The preceding figure assumes that relative risk aversion is very high (6). A natural question is whether, when people are pessimistic about the equity premium, their optimal risky shares might be low even if they are not so risk averse.
Nope. Figure 4 below shows that, even with the pessimistic beliefs that the equity premium will be only 2 percent, if relative risk aversion has a conventional value of 3 then the optimal risky share is still 100 percent for both young and old people, and on average reaches a low point of about 90 percent for people nearing retirement.
Investment advisors sometimes advocate the "100 minus age" rule: Your portfolio share in risky assets should be 100 minus your age; so, a 60 year old would have 100-60=40 percent in stocks.
For highly risk averse people (risk aversion of 6), Figure 5 below shows that the rule's recommendation (orange dashing line) is not too different from what comes out of the model (in blue). While the rule would say that the 25 year old should put 75 percent of their savings in the stock market and the model says 100 percent, they agree that the young person's proportion should be high, and also agree that the proportion should decline during working life.
But the rule and the model disagree about what should happen after retirement. The rule recommends steadily reducing your exposure to risky assets as you get older, while the model says that after retirement your exposure should remain at about the same level as late in your working life, or even increase.
Financial advisors, who have daily contact with real human beings, may have an insight that the model does not incorporate. For example, perhaps the perceived riskiness of stock investments increases as you grow older.
The point of creating the
ConsPortfolioModel tool was to make it easy for anyone to explore possibilities like these.
The README describes how you can use the tool to explore such model modifications; for example, if the perception of the riskiness of stock investments increases with age, the model can match the "100 minus age" rule's advice that retired people should reduce their exposure to stock market risk.

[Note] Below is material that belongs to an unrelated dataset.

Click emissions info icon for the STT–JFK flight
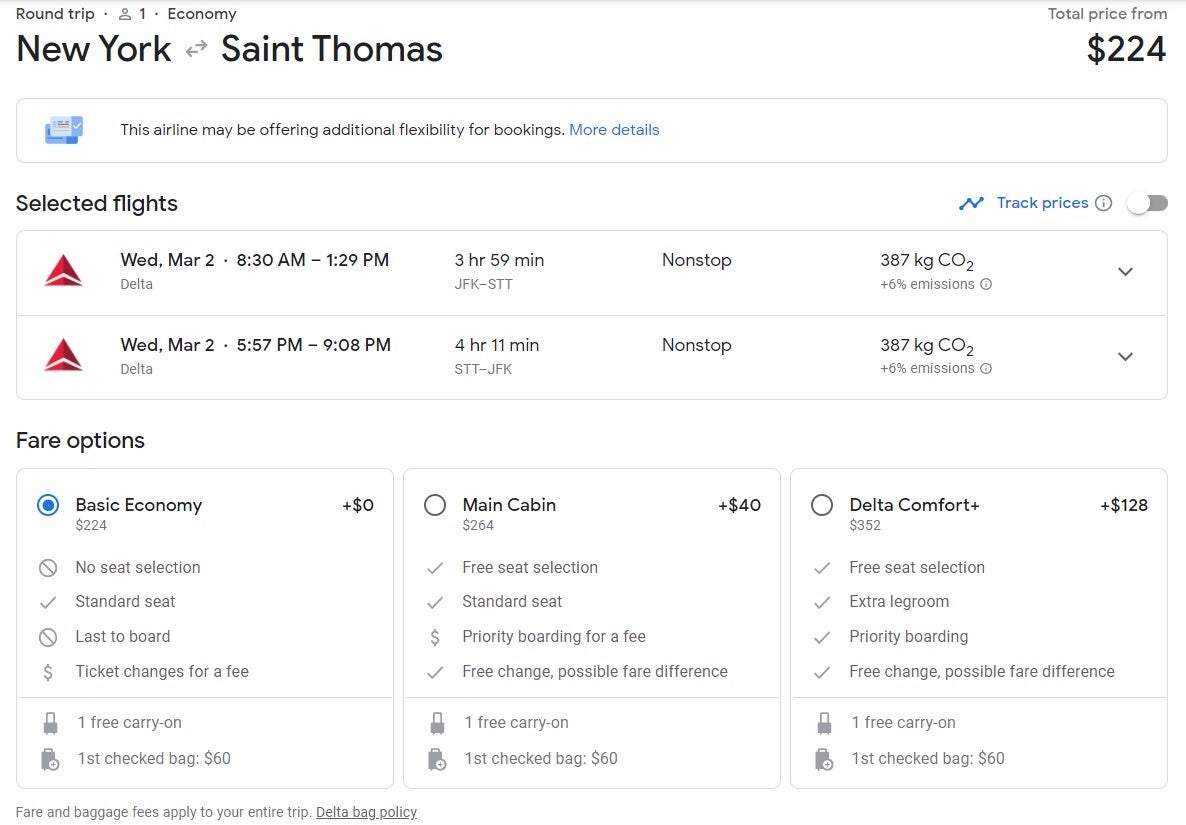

Some experiments are NOT yet possible with our toolkit. Perhaps the most important is that we have no way to take into account the risks entailed in homeownership. Houses, like stocks, are assets whose price can go up or down. Since housing wealth constitutes the majority of the wealth of most consumers, the model's failure to consider the effects that homeownership should have on the optimal choice of risky financial investment is a failing serious enough to call into question the soundness of its conclusions.
The Think Forward Initiative grant that funded this work has a second component: Calculating the optimal risky share taking homeownership risks into acccount. This question is at the frontier of what is possible using the kinds of tools we are developing. We are interested to see whether a proper treatment of homeownership will be enough to temper the recommendations of the model to invest heavily in risky financial assets. The answer is not clear -- which is why we need a model!
The computer code to reproduce all of the figures in this notebook, and a great many others, can be executed by installing the Econ-ARK toolkit and cloning the PortfolioChoiceBlogPost repository. The small unix program
do_all_code.sh at the root level of the PortfolioChoiceBlogPost directory produces everything.
A replication of main results of the CGM paper is referenced in a link below.
Cocco, J. F., Gomes, F. J., & Maenhout, P. J. (2005). Consumption and portfolio choice over the life cycle. The Review of Financial Studies, 18(2), 491-533. doi.org/10.1093/rfs/hhi017
Velásquez-Giraldo, Mateo and Matthew Zahn. econ-ark/REMARK replication of Cocco, Gomes, and Maenhout (2005)](doi.org/10.1093/rfs/hhi017.